FHC says we like bad movies because we're disconnected from our emotions and lack depth. That's probably true in part. But that can't be entirely true because we also like serious movies that are also garbarge, like Titanic, which we saw 4 times in the theatre with our childhood friend Joey. This also suggests that our attention span is not the problem, since 4 viewings of Titanic roughly equals 593942 hours.

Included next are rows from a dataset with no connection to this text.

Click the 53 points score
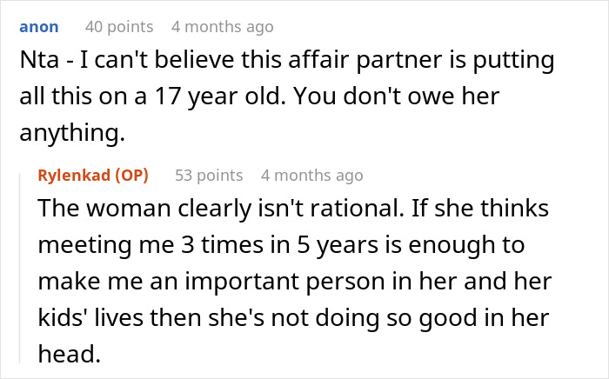This screenshot has width=609, height=379. (x=208, y=175)
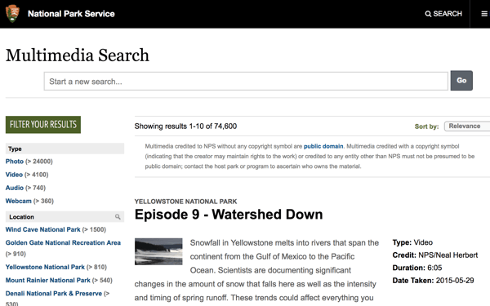Select Mount Rainier National Park filter
The image size is (490, 306).
(x=48, y=280)
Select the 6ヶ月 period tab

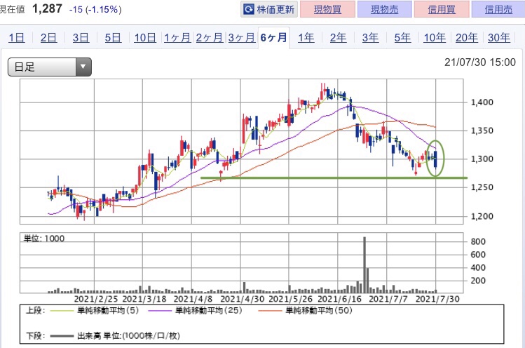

Dating FHC changed our habits only slightly; we were forced to watch movies staring Catherine Deneuve and all of his other grim favorites like The House of Sand and Fog. And another confession: our Netflix queue is newly starting to reflect some of this so-called maturity - we have one foreign film (L'Avventura), an Oscar winner (Mystic River), Shakespeare (Laurence Olivier's Hamlet, also Best Picture in 1948), and a few cultural commentaries (Citizen Ruth, Idiocracy). Perhaps we'll never understand why we like dumb movies better than serious, "legitimate" ones. And we recognize that part of growing older is giving up Are We There Yet and Step Up. But Even if we're forced to watch "intelligent" movies, it doesn't mean we have to like them.
The Olivier Hamlet is the worst one. If you don't like pretention and overacting, that is not the movie for you. Of the Hamlets, I hate to say it, but go for Gibson. Or a better Shakespeare film is The Merchent of Venice with Al Pacino, or Much Ado About Nothing for lighter fare.
Posted by: David D | Monday, February 05, 2007 at 10:54 AM
Oh David D. you misread me. I *live* for pretention. I mean, I was an English major. It's just that I hate dull.
Posted by: LL | Monday, February 05, 2007 at 11:48 AM
Does that explain why we broke up?...in a way ?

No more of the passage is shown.